-------- THE DATA --------

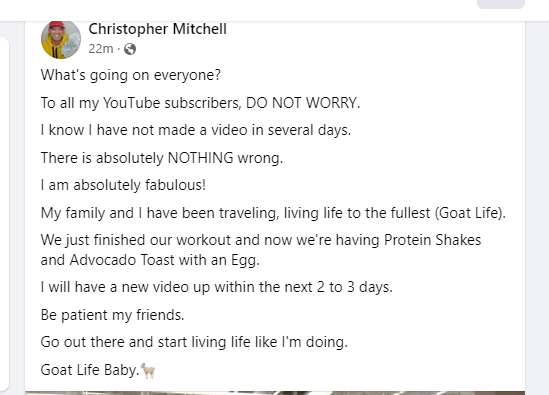
Task: Click the gray button at top right
Action: tap(501, 4)
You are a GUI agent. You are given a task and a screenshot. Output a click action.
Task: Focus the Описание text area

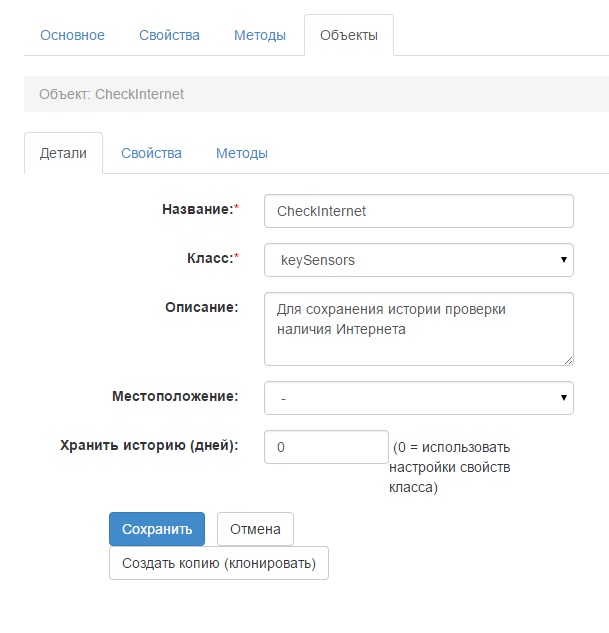pyautogui.click(x=418, y=328)
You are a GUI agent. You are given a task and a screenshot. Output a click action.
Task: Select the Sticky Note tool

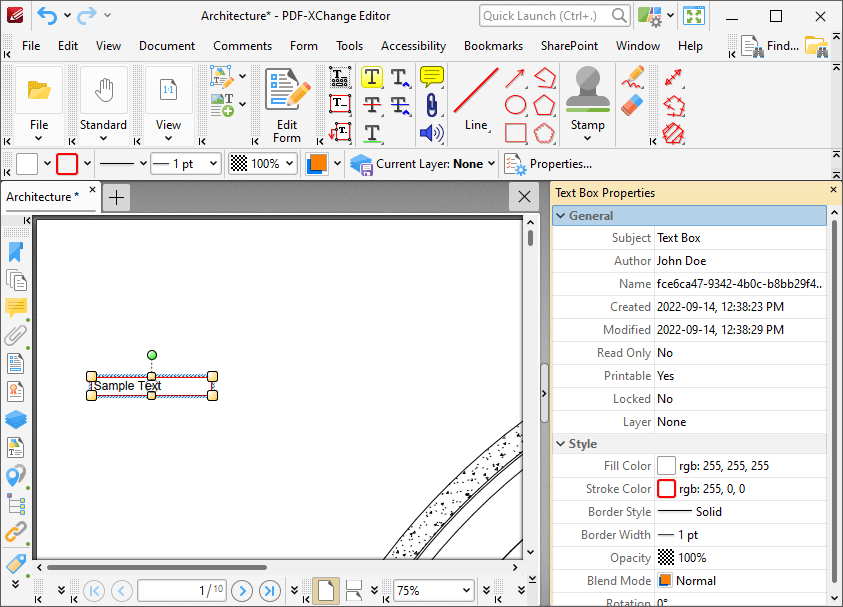[430, 77]
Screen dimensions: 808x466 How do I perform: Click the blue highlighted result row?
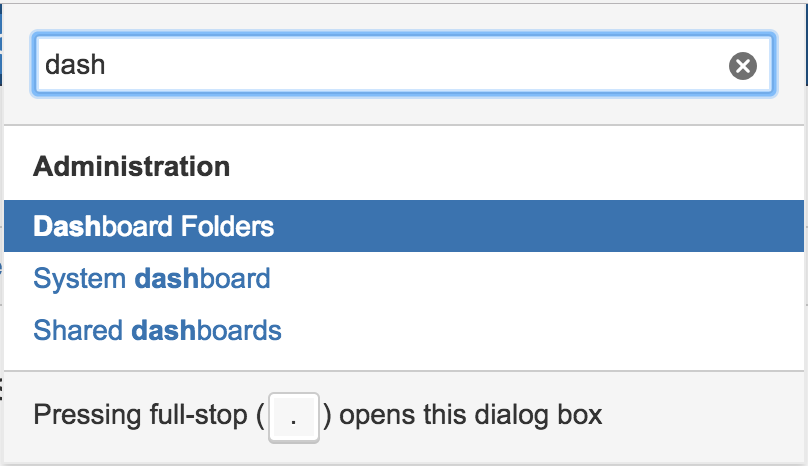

--------

→ WORK INSTRUCTION
Exactly the lines from the one containing "Task: Select the Sticky Note tool" through the last line of the data above should be output, both ends included, with every picture left out.

→ RESULT OF THE TASK
Task: Select the Sticky Note tool

[430, 77]
Screen dimensions: 808x466 How do I perform: Click the blue highlighted result row?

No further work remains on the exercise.